第56章
And if, in the world just as it is, girls did but know themselves! If they did but know how delightful, how noble and ennobling, how gracious and consoling and helpful, they might be, how wearied eyes might love to rest upon them, how sore hearts might be healed, and weak hearts strengthened, by the fragrance of their unfolding youth! There is not one girl in a thousand, North or South, who might not be lovely and beloved. I do not reckon on a difference of race in North and South, as the manner of some is. The great mass of girls whom one meets in schools and public places are the ones who in the South would be the listless, ragged daughters of poverty. The great mass of Southern girls that we see are the cherished and cultivated upper classes, and answer only to our very best.
Like should always be compared with like. And I am not afraid to compare our best, high-born or lowly, with the best of any class or country. They have, besides all that is beautiful, a substantial substratum of sound sense, high principle, practical benevolence, and hidden resources. To behold them, they sparkle like diamonds. To know them, they are beneficent as iron. Let all the others emulate these. Let none be content with being intelligent. Let them determine also to be full of grace.
Among the girls that I saw on my journey who did not please me, there were several who did,--several of whom occasional glimpses promised pleasant things, if only there were opportunity to grasp them,--and two in particular who have left an abiding picture in my gallery. Let me from pure delight linger over the portraiture.

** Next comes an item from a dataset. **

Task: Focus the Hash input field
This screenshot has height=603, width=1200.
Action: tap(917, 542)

Two sisters taken a-pleasuring by their father,--the younger anywhere from fourteen to eighteen years old, the elder anywhere from sixteen to twenty;--this tall and slender, with a modest, sensitive, quiet, womanly dignity; that animated, unconscious, and entirely girlish;--the one with voice low and soft, the other low and clear. The father was an educated and accomplished Christian gentleman. The relations between the two were most interesting. His demeanor towards them was a charming combination of love and courtesy. Theirs to him was at once confiding and polite. The best rooms, the best seats, the best positions, were not assumed by them or yielded to them with the rude tyranny on one side and mean servility on the other which one too often sees, but pressed upon them with true knightly chivalry, and received, not carelessly as due and usual, but with affectionate deprecation and reluctance. Yet there was not the slightest affectation of affection, than which no affectation is more nauseous. True affection, undoubtedly, does often exist where its expression is caricatured, but the caricature is not less despicable. The pride of the father in his daughters was charming,--it was so natural, so fatherly, so frank, so irresistible, and never offensively exhibited. There was not a taint of show or selfishness in their mutual regard. They had eyes and ears and ready hands for everybody.

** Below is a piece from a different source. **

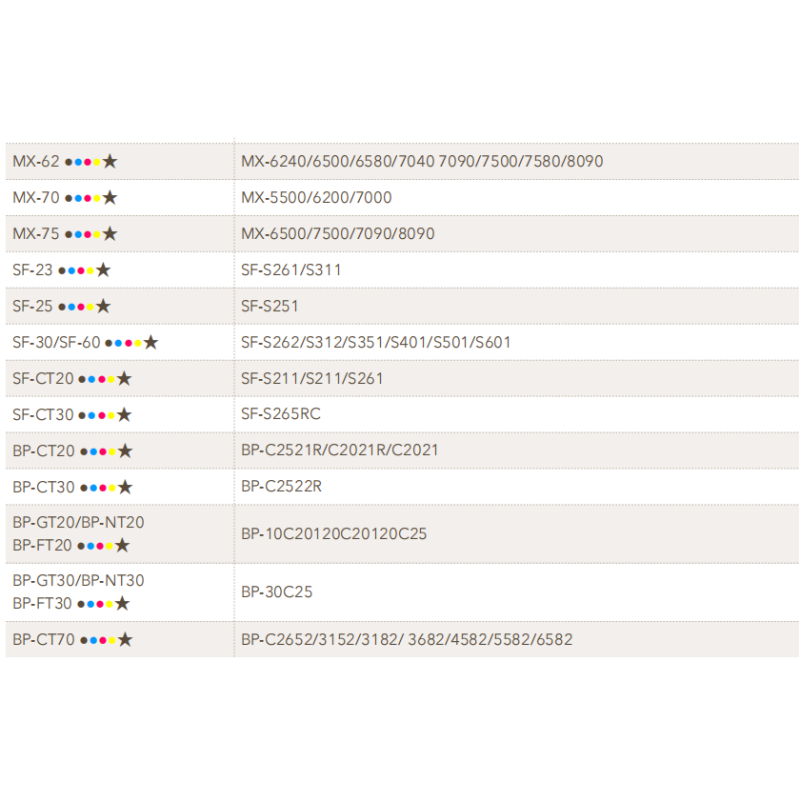Click the SF-S262/S312/S351 compatible models text
The image size is (800, 800).
tap(375, 342)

And they were admirable travellers. They never had any discomforts. They never found the food bad, or the beds hard, or the servants stupid. They never were tired when anything was to be done, or cross when it had been done, or under any circumstances peevish, or pouty or "offish." They were ready for everything and content with anything. It was a pleasure to give them a pleasure, because their pleasure was so manifest. They looked eagerly at everything and into everything. The younger one, indeed, was so interested, that she often forgot her feet in her bright, observant eyes, which would lead her right on and on, regardless of the course of others, till she was discovered to be missing, a search instituted, and the wanderer returned smiling, but not disconcerted. They were never restless, uneasy, discontented, wanting to go somewhere else, or stay longer when every one was ready to go, or annoying their friends by rushing into needless danger. They never brought their personal tastes into conflict with the general convenience. They were thoroughly free from affectation. They never seemed to say or do anything with a view to the impression it would make, or even to suspect that they should make an impression. They were just fond enough of dress to array themselves with neatness, freshness, a pretty little touch of youthful ornament, and a very nice sense of fitness. But they were never occupied with their dress, and they had only as much as was necessary,--though that may have been a mother's care,--and what of them was not the result of wise parental care? They did not talk about GENTLEMEN. They had evidently been brought up in familiar contact with the thing, so that no glamour hung about the word. They talked of places, people, books, flowers, all simple things, in a simple way. They were interested in music, in pictures, in what they saw and what they did. They sang and played with fresh, natural grace, to the delight and applause of all, and stopped soon enough to make us wish for more, but not soon enough to seem capricious or disobliging or pert.
But my pen fails to picture them to you as I saw them,--the one with her grave, sweet, artless dignity, a perfect Honoria, crowned with the soft glory of a dawning womanhood; but the other docile and sprightly, careless, but not thoughtless. The beauty of their characters lay in the perfect balance. Their qualities were set off against each other, and symmetry was the result. They combined opposites into a fascinating harmony.